Tuesday, February 24, 2009

boo-YA

thanks to the lovely Rahiel i got this pimpin marc by marc backpack for $25!!!!

can you believe it retails for $247.95 normally?!

Saturday, February 14, 2009

i haven't done this in forever....

that's what she said! OOOOOOOOOOOOO

no but seriously...i don't really like Valentine's Day...i mean i am not gonna say i hate it because that just makes me sound like an angry "alone" person but today has been A-OKAY

i woke up at about 4:30am, which is roughly the time one of my roommates went to bed for the night, and began my ascent into life--or work life--as it were.
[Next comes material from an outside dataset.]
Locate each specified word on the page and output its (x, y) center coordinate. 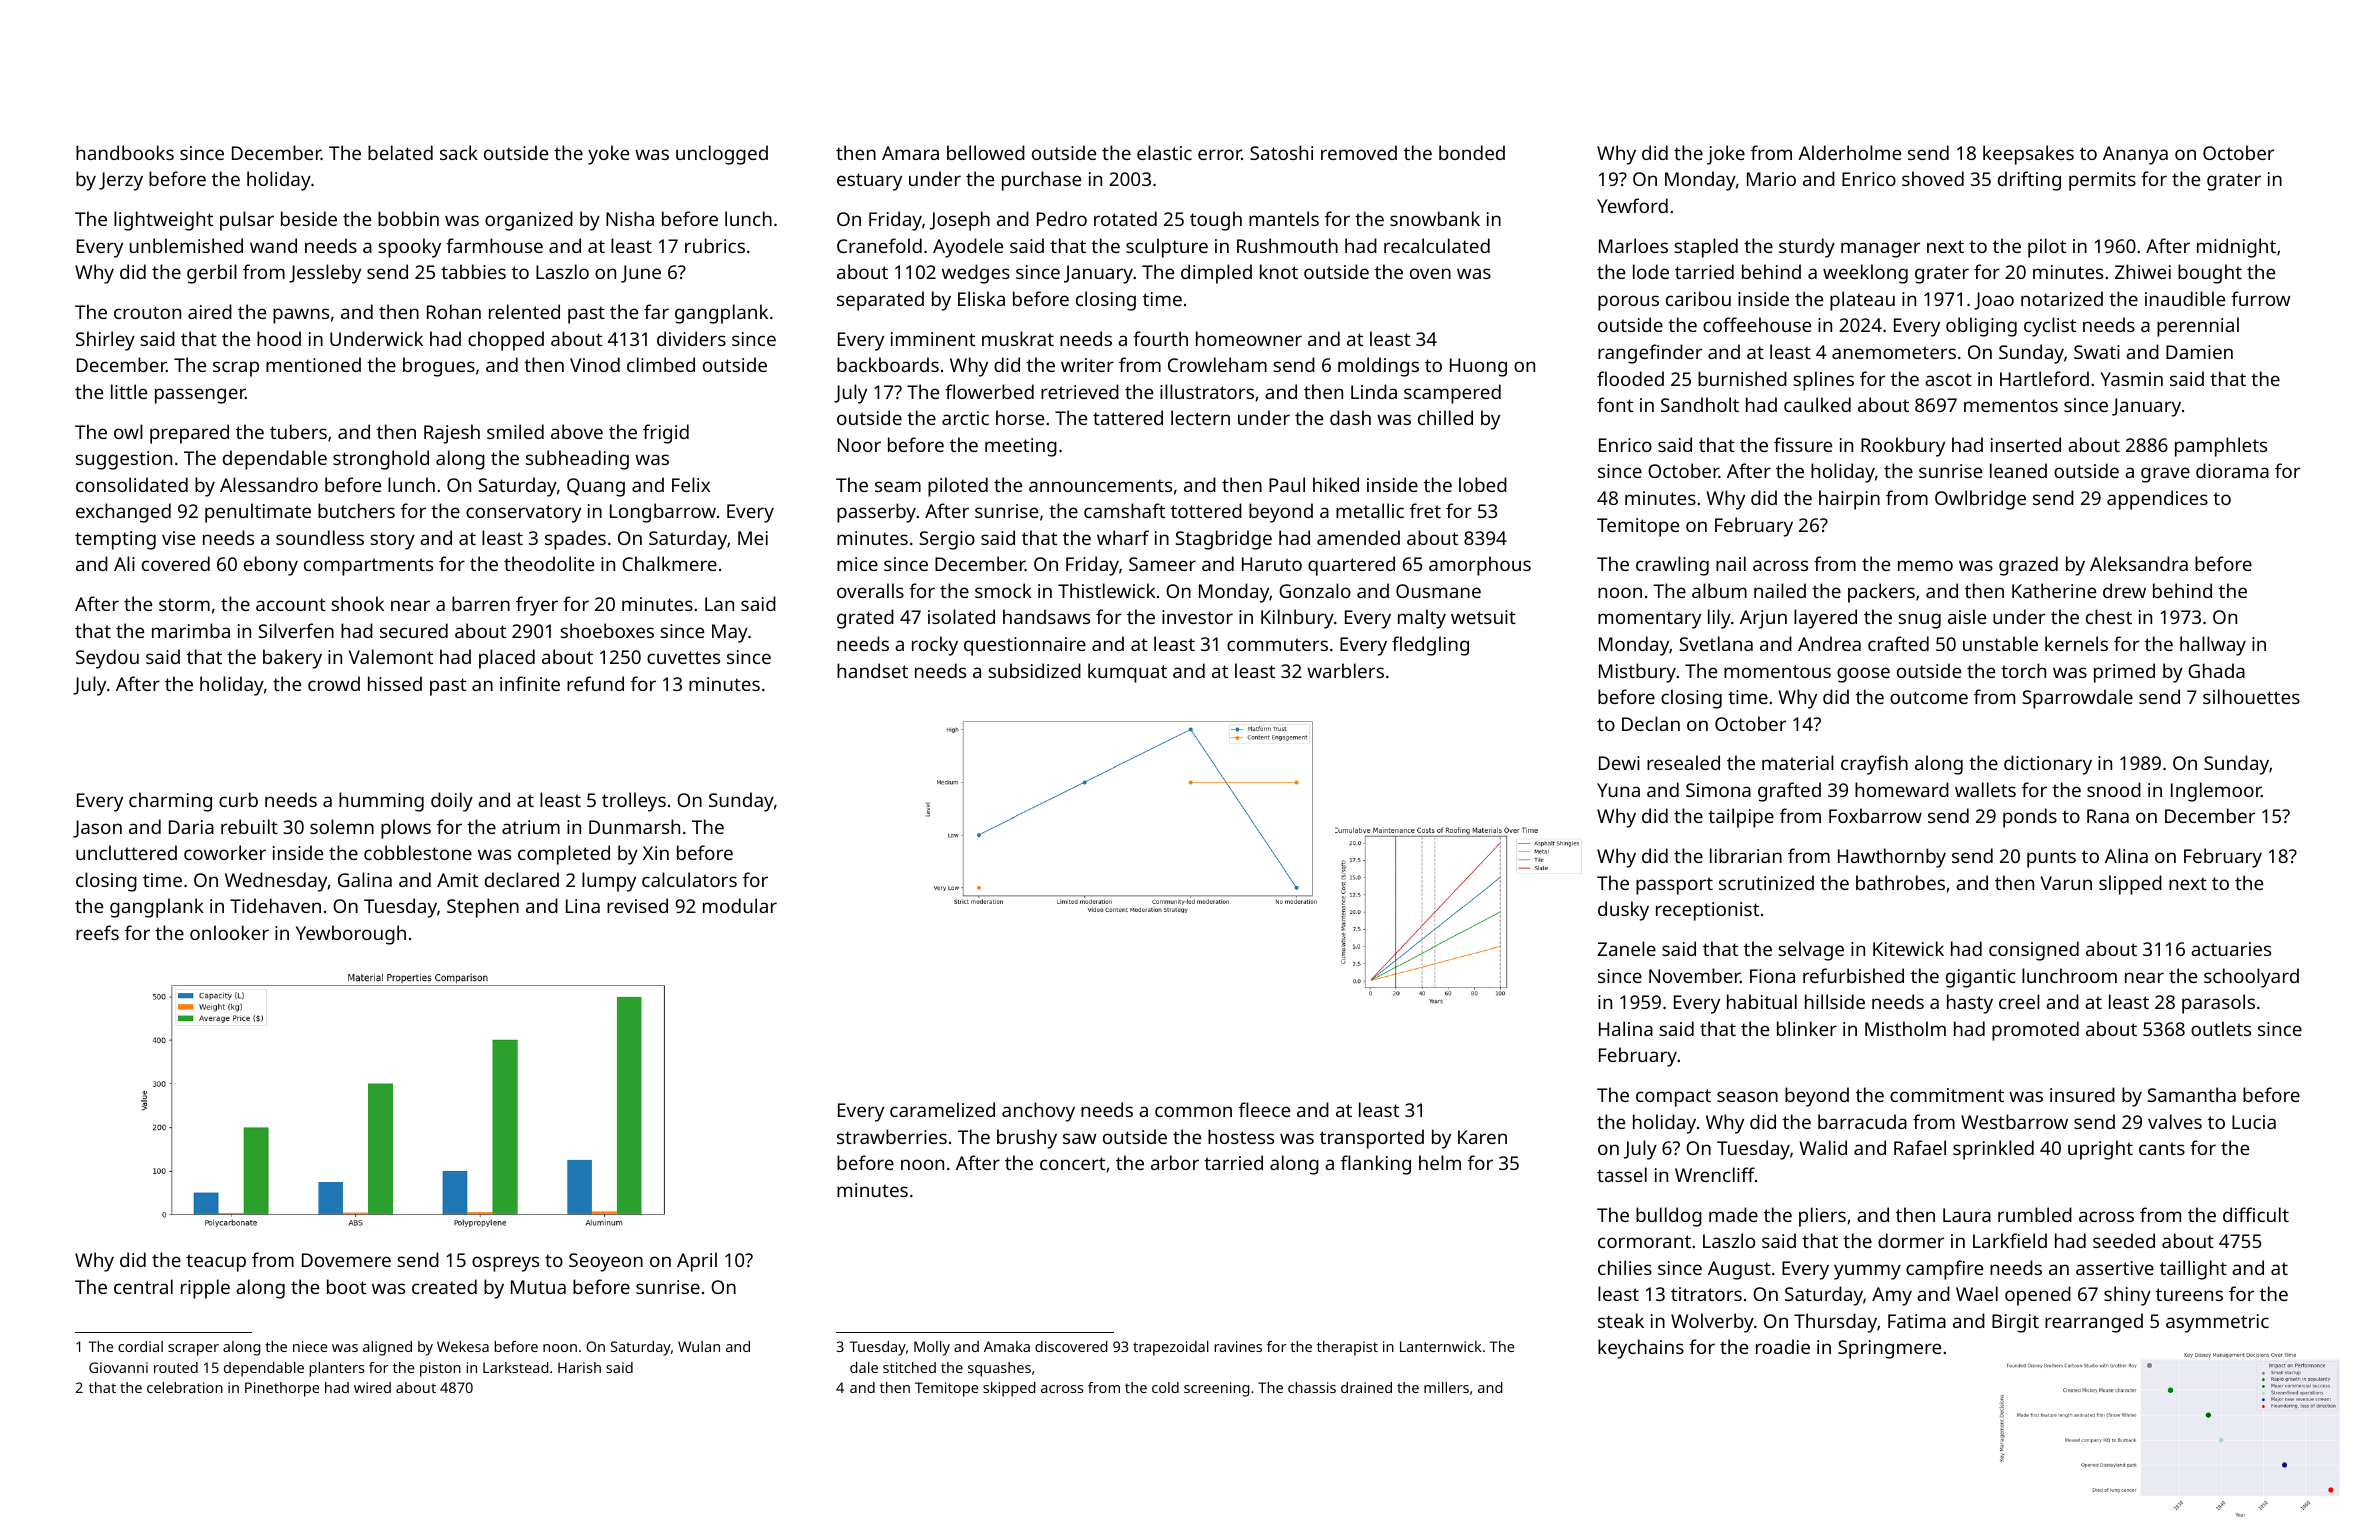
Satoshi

everything at work was decked out for VDay with pink and red and white and hearts and love and blah blah blah and my INCREDIBLY homofagtastic manager/asshole extraordinaire was SUPER EXCITED for the day because he obviously is one of those people who takes being alone as martyr status and has decided to be SUPER HAPPY being alone on a day when you are supposed to um...NOT be alone...and other than his incredibly assholish behavior (which is nothing out of the ordinary) work was totally bearable and overall pleasant.
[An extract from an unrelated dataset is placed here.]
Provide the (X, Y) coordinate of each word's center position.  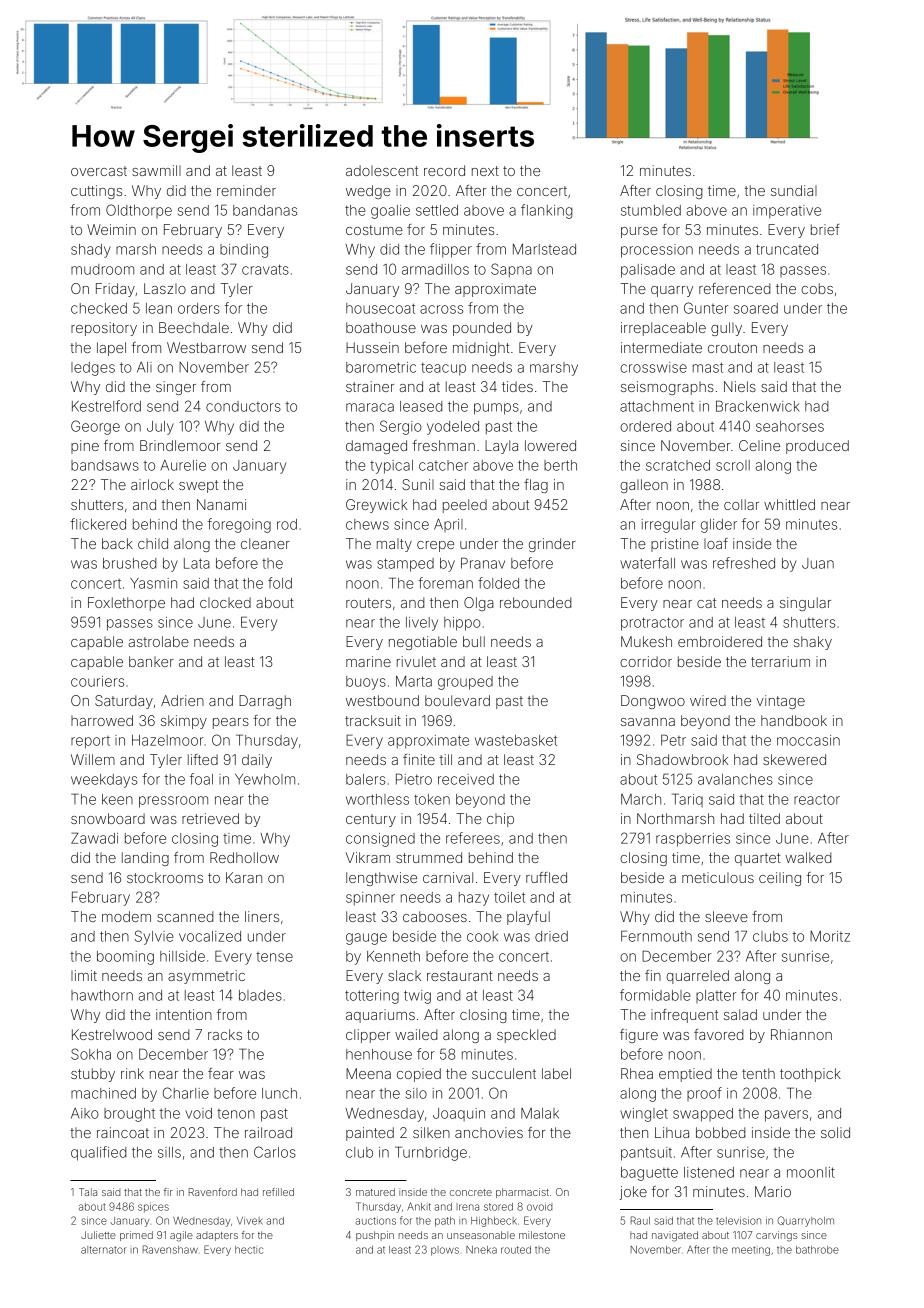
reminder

and then i came home and started drinking, because honestly i have to be back at work at 7am again, which means getting up at about 5am AGAIN tomorrow and so people...i am on a tight schedule of fuckedupEDNESS and i had about a quarter bottle of red wine (mixed with a rockstar zero sugar/zero calorie energy bev NATCH) and now i am pounding my 2nd (count 'em 1, 2!) bud light and i called my:

grandparents (much easier to talk to for long periods of time once a bit tipsy)
andrew (to speak about my upcoming trip to boston)
mother (usually tipsy when i speak to her, me being tipsy makes us EVEN)
tim (best friend, must call because...well...i DO love him)

i texted:

maritza (from work...LOVE HER!)
farah (NATCH)
andrew (texted and called....plus points?!)
sister (because...um hello?!)





but overall my day has been not too bad on a scale of one to BAD and i love most people even though i do not have a natural smile NOR would i be considered an "open" person who people feel comfortable talking to right off the bat, although i am an "open book" in the sense that i tell people things really quickly that are personal/embarassing/off-putting and i am quite accepting of most people, ALSO weird people like to talk to me on the street/subway/public places of any kind.
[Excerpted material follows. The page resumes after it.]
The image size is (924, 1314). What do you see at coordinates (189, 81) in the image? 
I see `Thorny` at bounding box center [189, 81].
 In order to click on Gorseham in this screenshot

i am rambling. blame the wine/energy beverage/beers.

thxkbye

Tuesday, February 10, 2009

i emerged (somewhat) victorious!

well, after over 2 gallons of my chili was devoured (featuring over 10 lbs of meat!) i would like to let the internet know that i came kind of close to 3rd place in the audience favorite award.

i have it from a VERY RELIABLE source (aka the host/promoter of the chili takedown) that i had a solid showing for votes and was edged out of third just barely.

SO YAY! out of 30 competitors i would say being in the top 5 is just swell, especially since i have only made that chili recipe once before.

next up: BACON takedown. i am thinking bacon fudge.